Minimally invasive treatment

Early diagnosis of the process is a prerequisite to start preventive measures and to prevent every restoration. In no case may early diagnosis be an excuse for a restoration. The initiation of restorative treatment has to depend on individual circumstances and the perceived needs and concern of the patient.

The very first minimally invasive measure is the sealing of the tooth surface. In a study (10) the sealer/bonding products «Seal and Protect» and «Optibond Solo» were applied each to extracted teeth and subjected to 3 000 cycles in an erosion/abrasion wear machine. The amount of wear measured on the unprotected teeth was 243 m whereas on the protected surfaces it measured 24.8 m for «Seal and Protect» and 1.4 m for «Optibond Solo». It was concluded that both products protected the teeth in this wear regime and the technique could be used clinically for patients. Our own clinical experience shows an obvious decrease of hypersensitivity of erosive damaged teeth after sealing. However, the sealing procedures have to be repeated periodically.
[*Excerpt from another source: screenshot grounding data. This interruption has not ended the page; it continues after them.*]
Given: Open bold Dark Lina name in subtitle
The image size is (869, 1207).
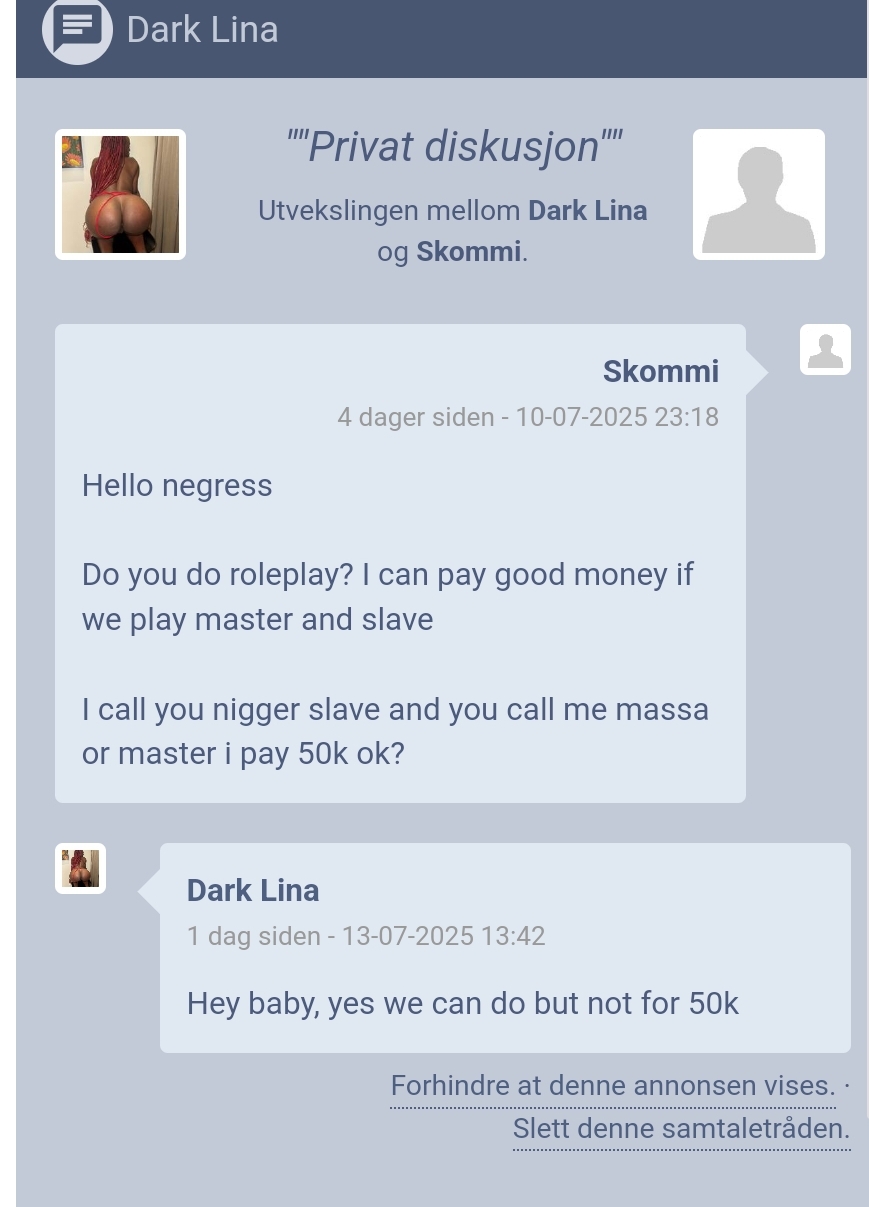Looking at the screenshot, I should click(587, 211).
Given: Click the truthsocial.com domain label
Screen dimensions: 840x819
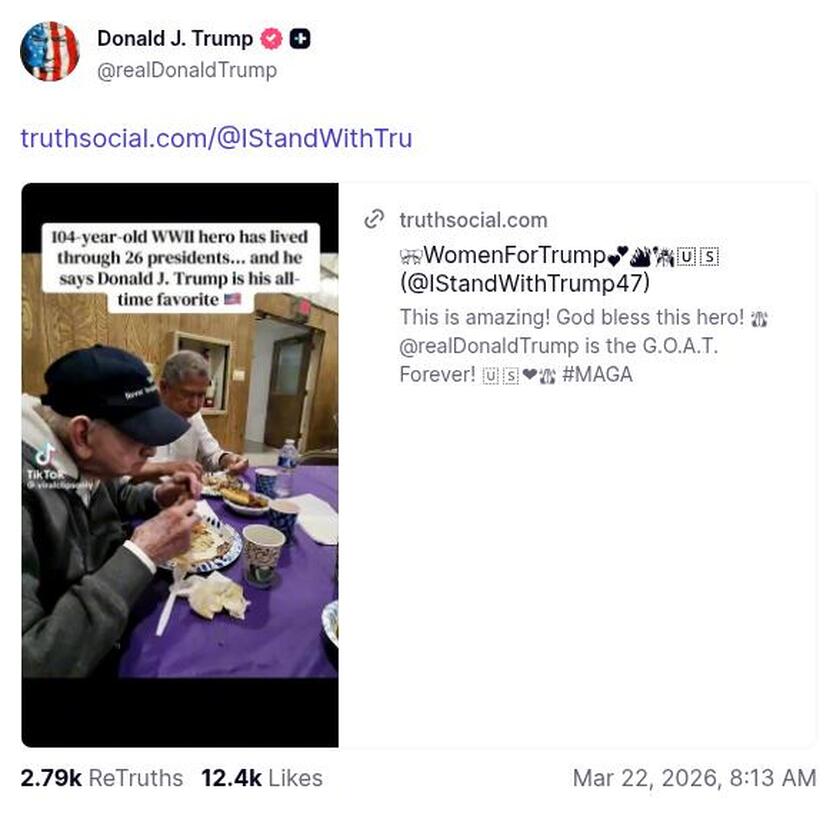Looking at the screenshot, I should tap(473, 220).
Occlusal erosions typically show grooves on occlusal aspects and edges of restorations rising above the level of adjacent tooth surfaces. These grooves show a prolonged time of a depressed pH value after an acid attack (unpublished observation) which will lead to further progression of the erosive process at this site. In such cases minimally invasive composite fillings are able to protect the affected region (11). Conventional glass-ionomer cements are not recommended as permanent restorations because of their disintegration in acidic conditions (12). Advanced destructions will need more extensive restorations made of composite, ceramic veneers or even onlays or crowns. In all cases, the preparations have to follow the principles of minimally invasive treatment. It has to be kept in mind that the causes of the lesions have to be detected in order to stop the disease. Otherwise, the erosive process will further destroy tooth substance (Fig. 9 – 11).

Fig. 10. Minimally invasive treatement: The grooves of the molar of figure 9 were filled with composite, after the cause (regurgitation) was treated (from ref. 12).

Fig. 11. The occlusal surface of tooth 36 was restored with composite without treatment of the cause which was regurgitation. Progression of the erosion around the filling is clearly visible.

Fig. 12. Mean loss of polished enamel in micrometers after 15 s toothbrushing in situ (in part from ref. 11).

1) no softening, no fluoride (control 1); 2) softening, no fluoride (control 2); 3) sodium/amine fluoride gel (Elmex gel, 12 500 ppm F-) for 60 s before softening; 4) stannous fluoride (Emofluor, 1000 ppm F-) for 60 s before softening; 5) rinsing in situ with a sodium/amine fluoride rinsing solution (Elmex red rinsing solution, 250 ppm) for 30 s before softening; 6) rinsing in situ with a stannous/amine fluoride rinsing solution (Meridol rinsing solution, 250 ppm) for 30 s before softening; 7) application of NaF gel (Binaca, 12 500 ppm F-) for 60 s before softening; 8) application of stannous fluoride (Solidox Syreblokk, ~1100 ppm F-) for 60 s before softening.